**EXERCISE DETAILS:** Should a line below contain the word "settings", report it.
•••
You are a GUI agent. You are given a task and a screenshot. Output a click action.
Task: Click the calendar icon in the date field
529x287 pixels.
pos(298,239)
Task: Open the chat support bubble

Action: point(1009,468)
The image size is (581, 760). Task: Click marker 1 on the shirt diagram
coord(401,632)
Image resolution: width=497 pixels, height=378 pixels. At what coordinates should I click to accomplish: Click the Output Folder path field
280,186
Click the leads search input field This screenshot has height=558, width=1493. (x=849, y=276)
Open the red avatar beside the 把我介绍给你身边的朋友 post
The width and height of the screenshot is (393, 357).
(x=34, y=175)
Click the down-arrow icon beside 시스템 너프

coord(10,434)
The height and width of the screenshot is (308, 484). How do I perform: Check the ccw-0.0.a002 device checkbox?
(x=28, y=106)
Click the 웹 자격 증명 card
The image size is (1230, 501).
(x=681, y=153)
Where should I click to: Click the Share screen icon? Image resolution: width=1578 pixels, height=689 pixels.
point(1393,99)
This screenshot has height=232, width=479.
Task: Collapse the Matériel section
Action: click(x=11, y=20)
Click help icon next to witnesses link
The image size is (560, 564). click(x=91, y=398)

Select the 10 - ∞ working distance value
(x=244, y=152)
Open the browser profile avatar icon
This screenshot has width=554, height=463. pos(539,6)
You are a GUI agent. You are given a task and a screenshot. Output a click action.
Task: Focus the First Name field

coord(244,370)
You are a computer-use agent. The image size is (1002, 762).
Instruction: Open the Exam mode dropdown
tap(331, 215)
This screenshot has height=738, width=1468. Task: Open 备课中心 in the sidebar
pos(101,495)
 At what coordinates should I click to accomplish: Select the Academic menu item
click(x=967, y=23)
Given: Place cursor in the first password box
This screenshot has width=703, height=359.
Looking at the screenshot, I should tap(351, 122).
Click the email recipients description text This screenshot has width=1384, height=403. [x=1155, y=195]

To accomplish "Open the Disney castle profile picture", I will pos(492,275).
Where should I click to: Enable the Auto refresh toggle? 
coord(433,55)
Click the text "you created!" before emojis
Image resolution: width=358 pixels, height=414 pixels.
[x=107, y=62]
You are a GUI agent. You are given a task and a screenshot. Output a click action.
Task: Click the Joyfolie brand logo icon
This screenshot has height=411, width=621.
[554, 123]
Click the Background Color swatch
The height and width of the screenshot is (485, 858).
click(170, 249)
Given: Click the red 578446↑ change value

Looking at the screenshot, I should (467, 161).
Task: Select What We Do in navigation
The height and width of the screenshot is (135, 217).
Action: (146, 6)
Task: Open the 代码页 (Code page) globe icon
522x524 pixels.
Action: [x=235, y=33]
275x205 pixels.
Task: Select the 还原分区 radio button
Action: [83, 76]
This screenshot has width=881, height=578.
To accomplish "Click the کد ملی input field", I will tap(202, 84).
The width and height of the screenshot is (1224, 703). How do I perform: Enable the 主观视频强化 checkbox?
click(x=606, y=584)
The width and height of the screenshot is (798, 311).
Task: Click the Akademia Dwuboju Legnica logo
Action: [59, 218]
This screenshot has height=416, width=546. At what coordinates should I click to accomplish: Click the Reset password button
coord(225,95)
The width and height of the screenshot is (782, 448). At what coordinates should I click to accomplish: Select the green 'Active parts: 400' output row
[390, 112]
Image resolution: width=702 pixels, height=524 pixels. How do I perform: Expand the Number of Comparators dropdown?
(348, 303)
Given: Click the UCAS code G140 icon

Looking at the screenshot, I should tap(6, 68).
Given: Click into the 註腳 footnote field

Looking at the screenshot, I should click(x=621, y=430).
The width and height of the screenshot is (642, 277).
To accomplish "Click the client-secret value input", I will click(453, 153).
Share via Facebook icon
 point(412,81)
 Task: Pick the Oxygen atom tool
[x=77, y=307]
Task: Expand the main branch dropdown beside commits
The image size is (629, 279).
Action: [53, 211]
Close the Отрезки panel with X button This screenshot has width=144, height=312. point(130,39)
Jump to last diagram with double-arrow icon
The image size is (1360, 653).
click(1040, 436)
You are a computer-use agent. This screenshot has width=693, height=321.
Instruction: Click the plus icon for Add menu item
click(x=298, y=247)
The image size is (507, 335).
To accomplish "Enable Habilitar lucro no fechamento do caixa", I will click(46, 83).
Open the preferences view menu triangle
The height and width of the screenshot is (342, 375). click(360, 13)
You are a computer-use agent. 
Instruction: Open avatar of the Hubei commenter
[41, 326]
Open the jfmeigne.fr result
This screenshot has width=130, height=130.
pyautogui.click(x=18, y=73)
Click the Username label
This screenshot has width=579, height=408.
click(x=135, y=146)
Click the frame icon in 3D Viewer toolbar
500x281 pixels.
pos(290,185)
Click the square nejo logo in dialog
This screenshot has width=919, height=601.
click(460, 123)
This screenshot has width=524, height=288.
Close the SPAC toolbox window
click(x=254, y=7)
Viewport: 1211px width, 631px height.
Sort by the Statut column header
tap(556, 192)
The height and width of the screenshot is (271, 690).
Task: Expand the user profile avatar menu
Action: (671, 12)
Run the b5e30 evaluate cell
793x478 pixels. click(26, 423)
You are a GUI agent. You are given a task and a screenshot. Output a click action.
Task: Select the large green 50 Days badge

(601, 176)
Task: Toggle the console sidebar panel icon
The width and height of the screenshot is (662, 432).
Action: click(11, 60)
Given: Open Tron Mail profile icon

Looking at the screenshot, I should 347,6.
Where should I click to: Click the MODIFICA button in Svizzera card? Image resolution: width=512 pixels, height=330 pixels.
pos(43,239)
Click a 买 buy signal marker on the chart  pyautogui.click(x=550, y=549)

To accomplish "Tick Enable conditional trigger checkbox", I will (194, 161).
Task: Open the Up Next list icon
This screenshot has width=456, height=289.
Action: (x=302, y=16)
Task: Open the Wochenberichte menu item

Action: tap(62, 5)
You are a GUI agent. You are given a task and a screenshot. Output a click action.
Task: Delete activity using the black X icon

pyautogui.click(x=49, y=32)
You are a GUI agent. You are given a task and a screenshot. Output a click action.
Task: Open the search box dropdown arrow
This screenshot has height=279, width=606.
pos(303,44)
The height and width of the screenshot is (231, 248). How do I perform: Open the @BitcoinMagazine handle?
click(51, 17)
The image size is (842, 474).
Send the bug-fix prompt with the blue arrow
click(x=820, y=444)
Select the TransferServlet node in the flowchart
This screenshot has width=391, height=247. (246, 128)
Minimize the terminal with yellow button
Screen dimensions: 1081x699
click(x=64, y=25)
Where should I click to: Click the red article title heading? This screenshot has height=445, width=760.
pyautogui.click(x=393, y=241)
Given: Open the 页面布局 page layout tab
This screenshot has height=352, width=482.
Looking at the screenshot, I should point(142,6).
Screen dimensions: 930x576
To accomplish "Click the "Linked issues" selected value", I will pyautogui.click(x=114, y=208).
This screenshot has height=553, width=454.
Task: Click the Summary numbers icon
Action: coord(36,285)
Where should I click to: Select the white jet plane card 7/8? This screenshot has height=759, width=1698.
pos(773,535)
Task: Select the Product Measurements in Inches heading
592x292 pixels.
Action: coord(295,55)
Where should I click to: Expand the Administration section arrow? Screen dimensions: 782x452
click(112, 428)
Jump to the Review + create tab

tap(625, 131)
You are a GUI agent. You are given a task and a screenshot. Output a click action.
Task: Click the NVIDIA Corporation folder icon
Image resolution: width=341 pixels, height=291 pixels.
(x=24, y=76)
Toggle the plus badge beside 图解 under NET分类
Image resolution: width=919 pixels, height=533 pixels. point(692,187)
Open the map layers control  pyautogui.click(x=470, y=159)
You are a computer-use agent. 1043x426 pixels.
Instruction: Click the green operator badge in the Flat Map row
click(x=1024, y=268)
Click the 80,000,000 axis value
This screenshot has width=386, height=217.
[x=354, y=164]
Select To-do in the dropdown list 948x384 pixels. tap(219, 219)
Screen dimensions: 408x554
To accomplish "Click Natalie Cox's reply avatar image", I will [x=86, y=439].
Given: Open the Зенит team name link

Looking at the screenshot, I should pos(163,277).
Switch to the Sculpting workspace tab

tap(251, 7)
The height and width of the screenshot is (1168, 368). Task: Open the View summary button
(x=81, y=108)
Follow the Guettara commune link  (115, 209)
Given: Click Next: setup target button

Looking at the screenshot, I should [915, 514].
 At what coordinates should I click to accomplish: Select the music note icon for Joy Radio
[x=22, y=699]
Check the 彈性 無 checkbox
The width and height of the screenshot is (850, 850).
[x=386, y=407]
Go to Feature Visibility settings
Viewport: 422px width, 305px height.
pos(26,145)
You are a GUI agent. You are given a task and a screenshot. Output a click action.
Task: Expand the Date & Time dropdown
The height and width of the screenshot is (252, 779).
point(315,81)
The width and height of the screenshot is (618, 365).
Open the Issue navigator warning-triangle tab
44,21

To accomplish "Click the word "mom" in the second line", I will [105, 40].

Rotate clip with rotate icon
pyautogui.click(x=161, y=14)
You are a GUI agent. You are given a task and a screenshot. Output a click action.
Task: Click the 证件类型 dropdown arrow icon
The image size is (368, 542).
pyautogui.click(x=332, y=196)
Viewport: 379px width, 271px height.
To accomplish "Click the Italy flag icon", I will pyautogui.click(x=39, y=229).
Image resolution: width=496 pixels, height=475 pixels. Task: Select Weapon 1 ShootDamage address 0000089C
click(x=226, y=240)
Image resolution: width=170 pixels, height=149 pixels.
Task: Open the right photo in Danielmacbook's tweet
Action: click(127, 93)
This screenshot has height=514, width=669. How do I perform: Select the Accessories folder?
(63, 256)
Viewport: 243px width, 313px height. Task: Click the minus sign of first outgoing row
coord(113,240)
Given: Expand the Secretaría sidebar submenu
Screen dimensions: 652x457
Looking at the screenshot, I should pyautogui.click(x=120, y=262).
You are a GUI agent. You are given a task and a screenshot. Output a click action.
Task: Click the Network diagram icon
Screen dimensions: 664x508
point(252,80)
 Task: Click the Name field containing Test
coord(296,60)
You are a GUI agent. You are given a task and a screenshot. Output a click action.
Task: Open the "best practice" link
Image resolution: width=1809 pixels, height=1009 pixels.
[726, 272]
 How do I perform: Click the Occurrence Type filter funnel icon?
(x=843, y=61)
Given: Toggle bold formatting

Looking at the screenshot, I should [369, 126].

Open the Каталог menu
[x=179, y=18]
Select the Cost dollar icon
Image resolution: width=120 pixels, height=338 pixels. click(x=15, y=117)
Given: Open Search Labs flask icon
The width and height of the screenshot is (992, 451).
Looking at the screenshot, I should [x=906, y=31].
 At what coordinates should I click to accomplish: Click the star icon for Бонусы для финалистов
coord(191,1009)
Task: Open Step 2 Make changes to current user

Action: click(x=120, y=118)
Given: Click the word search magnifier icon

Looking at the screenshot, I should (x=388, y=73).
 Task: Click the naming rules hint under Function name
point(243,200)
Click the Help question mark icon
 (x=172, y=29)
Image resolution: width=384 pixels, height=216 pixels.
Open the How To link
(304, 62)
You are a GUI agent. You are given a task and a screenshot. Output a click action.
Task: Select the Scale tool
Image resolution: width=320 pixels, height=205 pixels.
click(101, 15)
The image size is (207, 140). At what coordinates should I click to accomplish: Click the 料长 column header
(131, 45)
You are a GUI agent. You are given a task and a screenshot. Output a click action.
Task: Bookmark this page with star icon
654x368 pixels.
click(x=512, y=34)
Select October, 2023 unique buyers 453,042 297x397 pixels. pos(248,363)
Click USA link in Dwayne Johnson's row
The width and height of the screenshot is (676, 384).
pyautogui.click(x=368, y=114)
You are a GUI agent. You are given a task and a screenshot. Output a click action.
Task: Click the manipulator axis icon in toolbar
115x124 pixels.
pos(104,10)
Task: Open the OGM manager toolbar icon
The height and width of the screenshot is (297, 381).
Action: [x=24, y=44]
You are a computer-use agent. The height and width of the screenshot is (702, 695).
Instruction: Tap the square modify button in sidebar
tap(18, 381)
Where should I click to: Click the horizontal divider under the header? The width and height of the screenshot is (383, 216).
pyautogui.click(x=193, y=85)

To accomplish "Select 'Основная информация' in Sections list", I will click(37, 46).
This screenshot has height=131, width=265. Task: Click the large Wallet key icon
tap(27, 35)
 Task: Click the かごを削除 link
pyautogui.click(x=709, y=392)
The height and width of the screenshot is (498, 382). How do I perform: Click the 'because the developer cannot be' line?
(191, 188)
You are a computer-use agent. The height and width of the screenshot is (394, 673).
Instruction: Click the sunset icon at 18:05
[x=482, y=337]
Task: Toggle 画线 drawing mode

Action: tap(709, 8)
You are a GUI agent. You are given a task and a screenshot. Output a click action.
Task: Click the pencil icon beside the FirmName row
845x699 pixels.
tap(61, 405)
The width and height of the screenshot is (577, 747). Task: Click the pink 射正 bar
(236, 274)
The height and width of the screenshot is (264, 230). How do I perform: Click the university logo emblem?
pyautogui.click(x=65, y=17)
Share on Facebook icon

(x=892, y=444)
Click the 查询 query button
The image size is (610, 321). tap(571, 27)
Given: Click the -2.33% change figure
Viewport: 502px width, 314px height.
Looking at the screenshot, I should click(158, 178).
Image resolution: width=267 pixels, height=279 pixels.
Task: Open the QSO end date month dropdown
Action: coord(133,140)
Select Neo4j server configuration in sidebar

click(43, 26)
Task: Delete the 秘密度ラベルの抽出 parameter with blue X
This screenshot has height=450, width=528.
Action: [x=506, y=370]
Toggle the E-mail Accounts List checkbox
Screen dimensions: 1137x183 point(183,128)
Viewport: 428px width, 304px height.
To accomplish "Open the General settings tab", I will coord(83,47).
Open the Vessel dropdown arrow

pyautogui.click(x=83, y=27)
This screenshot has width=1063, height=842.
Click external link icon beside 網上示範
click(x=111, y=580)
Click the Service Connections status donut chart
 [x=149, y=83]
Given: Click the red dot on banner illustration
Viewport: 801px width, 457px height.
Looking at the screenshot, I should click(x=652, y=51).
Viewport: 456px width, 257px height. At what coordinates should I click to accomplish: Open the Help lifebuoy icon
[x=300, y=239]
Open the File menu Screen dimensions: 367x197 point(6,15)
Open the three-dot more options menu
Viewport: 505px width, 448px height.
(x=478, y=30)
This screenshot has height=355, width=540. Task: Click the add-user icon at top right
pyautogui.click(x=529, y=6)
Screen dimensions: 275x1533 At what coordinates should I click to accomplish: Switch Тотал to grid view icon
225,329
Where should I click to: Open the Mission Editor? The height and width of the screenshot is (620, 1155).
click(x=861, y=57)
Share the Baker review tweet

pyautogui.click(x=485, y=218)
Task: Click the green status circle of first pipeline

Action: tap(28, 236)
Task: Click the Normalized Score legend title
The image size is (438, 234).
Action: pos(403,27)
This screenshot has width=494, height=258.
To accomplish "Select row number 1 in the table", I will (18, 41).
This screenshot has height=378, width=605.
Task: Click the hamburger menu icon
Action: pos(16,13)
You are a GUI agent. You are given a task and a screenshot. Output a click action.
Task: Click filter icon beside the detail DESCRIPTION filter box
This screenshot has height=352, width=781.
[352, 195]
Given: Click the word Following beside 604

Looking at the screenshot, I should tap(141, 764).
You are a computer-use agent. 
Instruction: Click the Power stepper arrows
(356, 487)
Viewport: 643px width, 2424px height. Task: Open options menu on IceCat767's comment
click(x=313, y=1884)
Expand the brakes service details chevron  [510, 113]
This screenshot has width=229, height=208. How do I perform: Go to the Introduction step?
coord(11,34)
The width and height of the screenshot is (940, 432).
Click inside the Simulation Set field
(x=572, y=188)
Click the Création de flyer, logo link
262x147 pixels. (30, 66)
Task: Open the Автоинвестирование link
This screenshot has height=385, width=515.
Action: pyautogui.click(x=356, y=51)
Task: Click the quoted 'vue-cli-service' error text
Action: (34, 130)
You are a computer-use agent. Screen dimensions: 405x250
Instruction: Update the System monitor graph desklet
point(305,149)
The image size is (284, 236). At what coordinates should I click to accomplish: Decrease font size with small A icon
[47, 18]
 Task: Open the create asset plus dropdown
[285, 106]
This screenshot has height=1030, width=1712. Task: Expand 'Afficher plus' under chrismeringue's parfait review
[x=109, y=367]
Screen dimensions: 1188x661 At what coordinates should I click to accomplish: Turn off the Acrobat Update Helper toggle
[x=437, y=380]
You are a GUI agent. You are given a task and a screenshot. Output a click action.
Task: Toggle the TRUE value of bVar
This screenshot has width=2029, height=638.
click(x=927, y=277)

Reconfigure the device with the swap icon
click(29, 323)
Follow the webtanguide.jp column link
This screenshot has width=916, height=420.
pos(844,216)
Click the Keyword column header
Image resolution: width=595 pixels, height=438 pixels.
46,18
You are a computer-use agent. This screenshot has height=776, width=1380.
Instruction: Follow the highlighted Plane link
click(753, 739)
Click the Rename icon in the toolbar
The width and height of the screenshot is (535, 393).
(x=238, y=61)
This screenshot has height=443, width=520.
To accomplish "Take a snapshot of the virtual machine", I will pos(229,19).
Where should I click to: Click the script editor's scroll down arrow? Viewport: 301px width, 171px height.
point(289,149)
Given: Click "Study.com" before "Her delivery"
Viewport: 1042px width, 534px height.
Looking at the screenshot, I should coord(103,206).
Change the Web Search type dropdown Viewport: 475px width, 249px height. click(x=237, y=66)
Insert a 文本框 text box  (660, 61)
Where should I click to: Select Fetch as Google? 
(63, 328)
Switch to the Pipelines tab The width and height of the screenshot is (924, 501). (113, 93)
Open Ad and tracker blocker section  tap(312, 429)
•••
**REPLY:**
Go to Feature Visibility settings
To accomplish "Open the General settings tab", I will coord(83,47).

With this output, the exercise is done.